Beglückende Intimität

Pedro Aguiar und Davide Tomasi

Meisterkonzert mit Davide Tomasi und Pedro Aguiar (Stipendiat 2015 – 2017) 
Text: Klaus-Peter Volkmann
Fotos: Manfred Neubauer
Quelle: Süddeutsche Zeitung 16. September 2018

Ein Gourmet-Abend für Augen und Ohren: Der Blick in den friedlichen Abendhimmel über den Osterseen – und auf dem Podium davor klassische Solo-Gitarrenmusik, präsentiert von zwei Gitarristen, die als Preisträger namhafter Wettbewerbe ins Licht der Öffentlichkeit rückten. Mit dem Meisterkonzert am Samstagabend hat Andrea Fessmann wieder einmal ein glückliches Händchen bewiesen.

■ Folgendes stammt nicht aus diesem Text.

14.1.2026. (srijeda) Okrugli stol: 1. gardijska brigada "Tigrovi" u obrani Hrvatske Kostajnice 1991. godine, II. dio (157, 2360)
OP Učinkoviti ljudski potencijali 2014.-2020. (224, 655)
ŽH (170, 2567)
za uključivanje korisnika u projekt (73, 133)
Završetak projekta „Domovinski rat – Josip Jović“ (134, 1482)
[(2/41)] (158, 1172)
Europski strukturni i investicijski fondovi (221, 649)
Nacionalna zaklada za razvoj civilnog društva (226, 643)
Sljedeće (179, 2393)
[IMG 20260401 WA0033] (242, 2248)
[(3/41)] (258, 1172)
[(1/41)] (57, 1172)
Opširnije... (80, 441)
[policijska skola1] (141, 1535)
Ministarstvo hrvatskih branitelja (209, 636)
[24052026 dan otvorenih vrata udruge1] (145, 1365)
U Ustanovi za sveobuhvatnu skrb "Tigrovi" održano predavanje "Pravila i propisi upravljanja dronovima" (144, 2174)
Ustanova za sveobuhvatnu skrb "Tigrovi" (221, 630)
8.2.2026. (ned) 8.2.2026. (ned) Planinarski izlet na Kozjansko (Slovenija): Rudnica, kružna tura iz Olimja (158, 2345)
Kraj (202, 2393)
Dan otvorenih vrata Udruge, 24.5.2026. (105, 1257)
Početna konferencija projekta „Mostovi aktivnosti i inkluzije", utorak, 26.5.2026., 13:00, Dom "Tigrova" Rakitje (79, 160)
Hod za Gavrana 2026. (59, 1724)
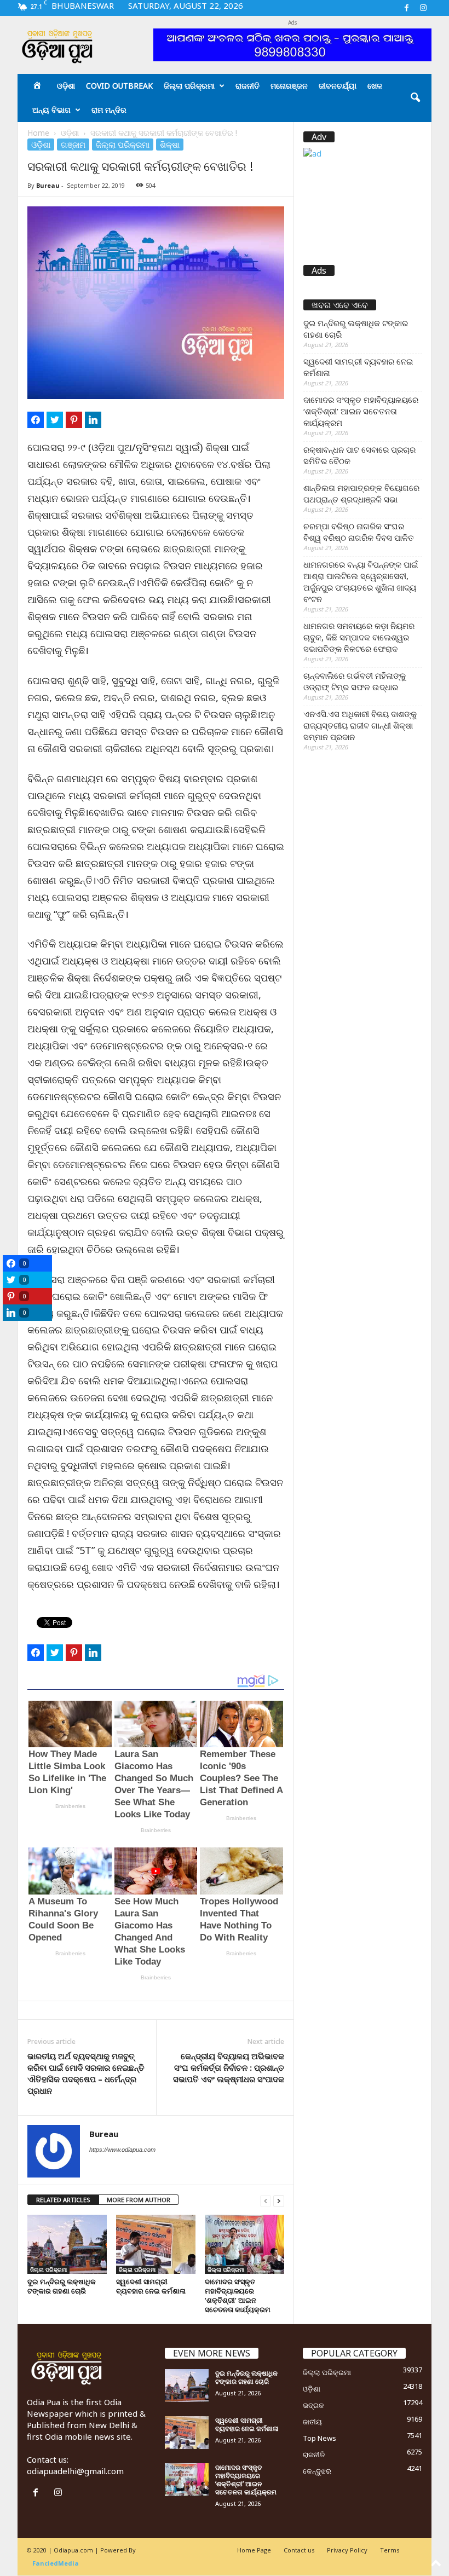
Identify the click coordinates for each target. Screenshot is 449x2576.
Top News (319, 2438)
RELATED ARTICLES (63, 2200)
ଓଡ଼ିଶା (66, 85)
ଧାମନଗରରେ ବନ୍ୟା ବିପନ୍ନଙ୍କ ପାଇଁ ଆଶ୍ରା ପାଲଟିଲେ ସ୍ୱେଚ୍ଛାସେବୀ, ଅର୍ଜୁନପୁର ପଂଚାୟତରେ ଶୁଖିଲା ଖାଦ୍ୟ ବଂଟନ (360, 581)
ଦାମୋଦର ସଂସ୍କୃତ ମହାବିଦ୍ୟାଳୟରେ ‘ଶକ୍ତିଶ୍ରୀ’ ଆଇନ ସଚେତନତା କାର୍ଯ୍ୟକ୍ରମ (237, 2295)
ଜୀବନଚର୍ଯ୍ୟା (337, 85)
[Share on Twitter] (55, 420)
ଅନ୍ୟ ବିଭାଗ (51, 110)
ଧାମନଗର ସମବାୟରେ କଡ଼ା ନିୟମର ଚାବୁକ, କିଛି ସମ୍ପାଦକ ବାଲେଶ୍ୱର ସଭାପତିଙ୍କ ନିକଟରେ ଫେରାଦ (359, 637)
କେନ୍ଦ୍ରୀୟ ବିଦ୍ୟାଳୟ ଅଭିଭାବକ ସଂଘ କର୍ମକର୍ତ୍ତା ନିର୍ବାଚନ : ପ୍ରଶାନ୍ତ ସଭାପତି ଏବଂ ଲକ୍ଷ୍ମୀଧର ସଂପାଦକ (228, 2067)
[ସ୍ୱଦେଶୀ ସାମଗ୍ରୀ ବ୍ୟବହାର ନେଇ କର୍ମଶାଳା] (155, 2244)
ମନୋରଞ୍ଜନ (289, 85)
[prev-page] (265, 2200)
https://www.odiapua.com (122, 2149)
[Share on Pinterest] (74, 420)
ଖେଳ (374, 85)
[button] (415, 98)
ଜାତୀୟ (312, 2422)
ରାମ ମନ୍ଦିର (108, 110)
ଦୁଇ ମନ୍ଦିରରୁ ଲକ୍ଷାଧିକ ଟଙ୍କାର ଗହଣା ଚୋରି (61, 2286)
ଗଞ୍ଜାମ (73, 144)
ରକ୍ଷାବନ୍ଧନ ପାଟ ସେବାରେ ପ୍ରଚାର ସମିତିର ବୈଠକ (359, 455)
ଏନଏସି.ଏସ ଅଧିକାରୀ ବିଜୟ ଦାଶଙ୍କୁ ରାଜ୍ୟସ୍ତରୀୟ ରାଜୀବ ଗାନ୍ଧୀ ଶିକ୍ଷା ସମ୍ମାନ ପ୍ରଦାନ (360, 725)
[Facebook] (406, 8)
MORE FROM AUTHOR (138, 2200)
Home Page (254, 2550)
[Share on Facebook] (35, 420)
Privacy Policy (347, 2550)
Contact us (299, 2550)
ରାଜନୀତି (247, 85)
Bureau (48, 185)
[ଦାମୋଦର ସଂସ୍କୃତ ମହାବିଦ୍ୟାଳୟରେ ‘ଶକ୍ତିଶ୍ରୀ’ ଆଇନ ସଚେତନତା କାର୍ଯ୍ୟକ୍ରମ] (244, 2244)
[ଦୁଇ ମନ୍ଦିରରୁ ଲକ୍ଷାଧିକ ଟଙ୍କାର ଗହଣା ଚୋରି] (67, 2244)
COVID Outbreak (119, 85)
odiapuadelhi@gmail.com (75, 2470)
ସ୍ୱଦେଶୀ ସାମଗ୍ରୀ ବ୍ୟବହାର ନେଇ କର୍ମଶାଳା (151, 2286)
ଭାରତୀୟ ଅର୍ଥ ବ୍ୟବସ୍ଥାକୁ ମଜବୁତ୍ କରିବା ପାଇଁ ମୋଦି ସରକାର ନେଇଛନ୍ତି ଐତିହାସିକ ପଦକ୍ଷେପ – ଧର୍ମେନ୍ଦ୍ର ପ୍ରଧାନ (86, 2073)
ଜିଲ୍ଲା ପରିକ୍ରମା (189, 85)
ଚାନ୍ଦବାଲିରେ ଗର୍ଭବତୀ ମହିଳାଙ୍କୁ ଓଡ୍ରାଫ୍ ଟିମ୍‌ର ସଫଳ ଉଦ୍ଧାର (354, 681)
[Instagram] (423, 8)
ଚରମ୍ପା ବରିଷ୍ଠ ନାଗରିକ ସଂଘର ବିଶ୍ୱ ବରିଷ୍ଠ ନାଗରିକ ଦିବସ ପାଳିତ (358, 532)
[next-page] (278, 2200)
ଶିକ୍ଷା (170, 144)
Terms (389, 2550)
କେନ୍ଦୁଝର (317, 2471)
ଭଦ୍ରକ (313, 2405)
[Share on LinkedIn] (93, 420)
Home (38, 133)
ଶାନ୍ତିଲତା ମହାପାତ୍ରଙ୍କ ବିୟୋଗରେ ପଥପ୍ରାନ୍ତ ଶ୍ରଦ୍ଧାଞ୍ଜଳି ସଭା (361, 493)
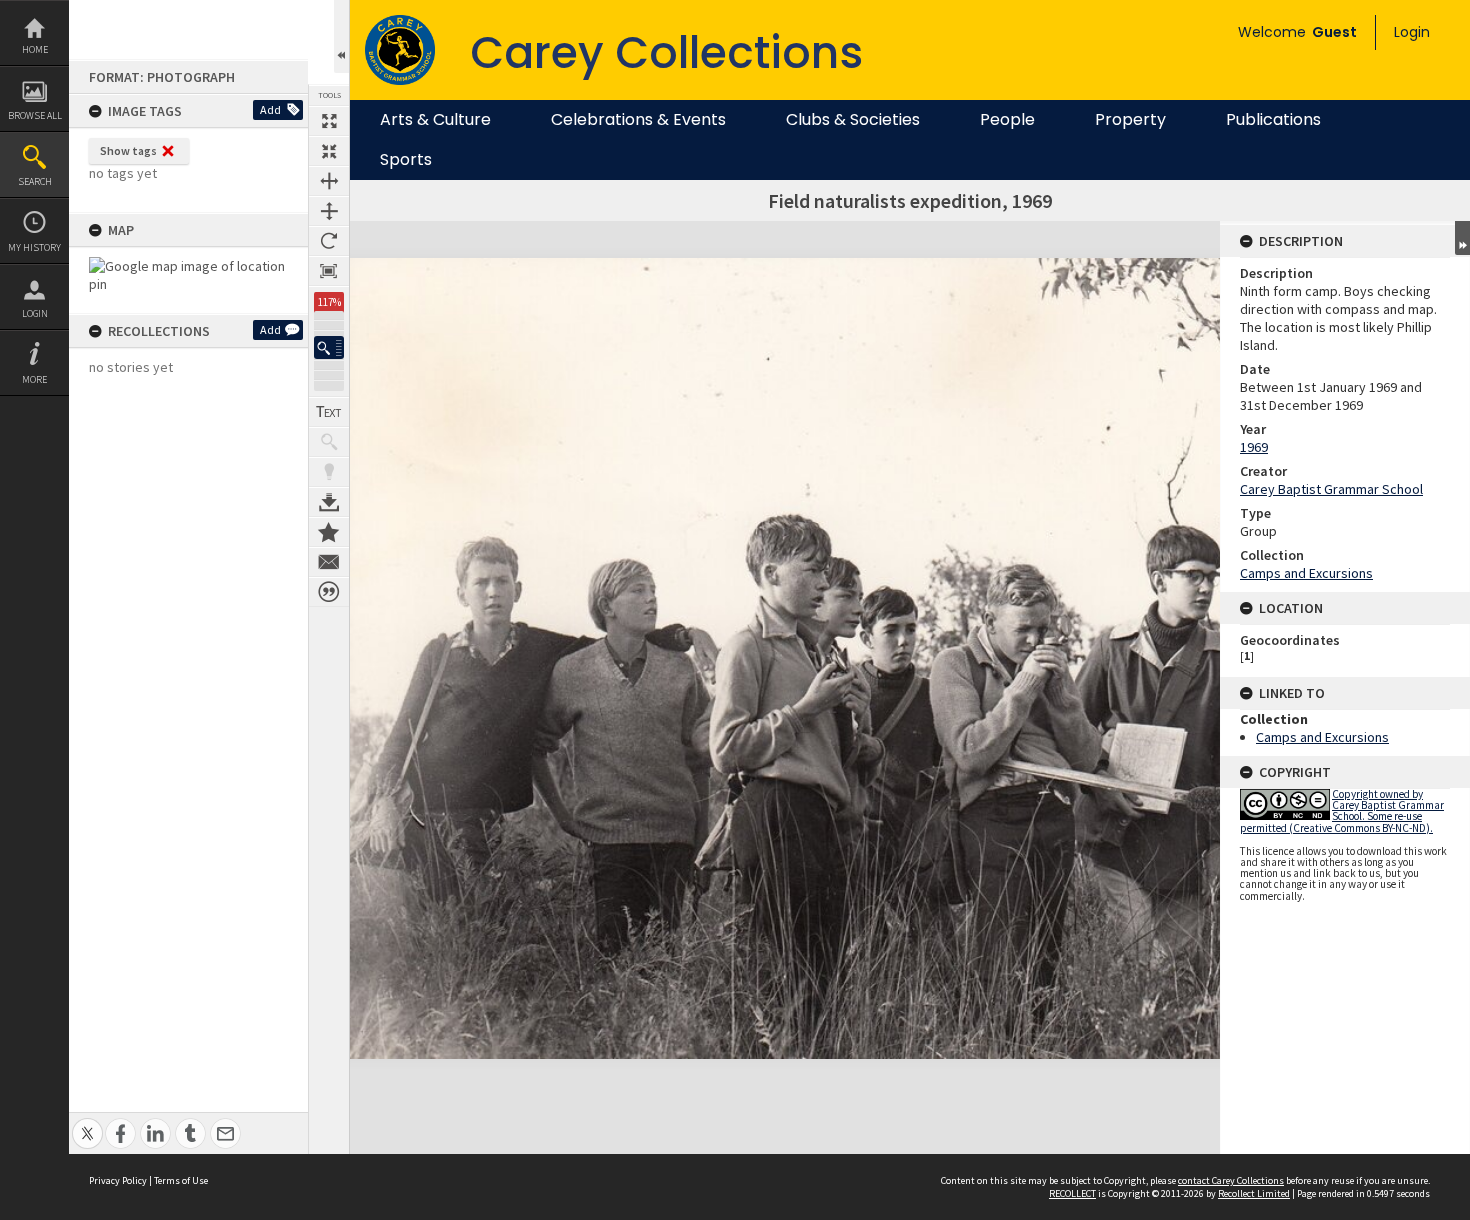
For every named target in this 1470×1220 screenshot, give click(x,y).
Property (1130, 120)
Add (270, 109)
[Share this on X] (87, 1122)
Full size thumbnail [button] (329, 121)
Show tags (128, 150)
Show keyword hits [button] (329, 442)
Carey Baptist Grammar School (1331, 489)
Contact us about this (329, 562)
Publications (1273, 120)
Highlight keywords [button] (329, 472)
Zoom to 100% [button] (329, 271)
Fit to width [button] (329, 181)
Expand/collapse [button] (1462, 238)
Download (329, 502)
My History (34, 247)
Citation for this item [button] (329, 592)
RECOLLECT (1072, 1193)
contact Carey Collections (1231, 1180)
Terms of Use (181, 1180)
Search (35, 181)
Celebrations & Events (638, 120)
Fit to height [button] (329, 211)
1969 (1254, 447)
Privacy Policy (118, 1180)
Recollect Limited (1254, 1193)
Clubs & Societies (853, 120)
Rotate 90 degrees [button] (329, 241)
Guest (1334, 32)
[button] (329, 347)
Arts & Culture (435, 120)
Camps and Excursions (1306, 573)
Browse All (35, 115)
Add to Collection (329, 532)
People (1007, 120)
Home (35, 49)
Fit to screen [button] (329, 151)
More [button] (34, 379)
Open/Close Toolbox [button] (341, 36)
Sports (406, 160)
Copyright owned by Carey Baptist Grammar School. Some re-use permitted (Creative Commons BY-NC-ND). (1342, 811)
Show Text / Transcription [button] (329, 412)
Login (35, 313)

Von Beginn an begleitet das Konzert eine besondere Spannung. Davide Giovanni Tomasi aus Italien (Preisträger im ARD-Musikwettbewerb 2017) und der Brasilianer Pedro Aguiar (zuletzt ausgezeichnet beim Salzburg Guitar Fest 2017) treten abwechselnd auf und sorgen so für reizvolle „Kontrapunkte“. Der eher zart wirkende Tomasi hat für sein Programm Werke ausgewählt, in denen die leisen Töne, filigrane Feinheit und Intimität im Vordergrund stehen, während Aguiar Stücke präsentiert, die seinem südamerikanischen Temperament entgegenkommen. Beide begeistern durch die Perfektion ihres Spiels und tauchen voll und ganz ein in die Interpretation ihrer Musik. Für den Besucher ergibt sich eine intim-romantische Atmosphäre, wie sie wohl nur die klassische Gitarre zu erzeugen vermag.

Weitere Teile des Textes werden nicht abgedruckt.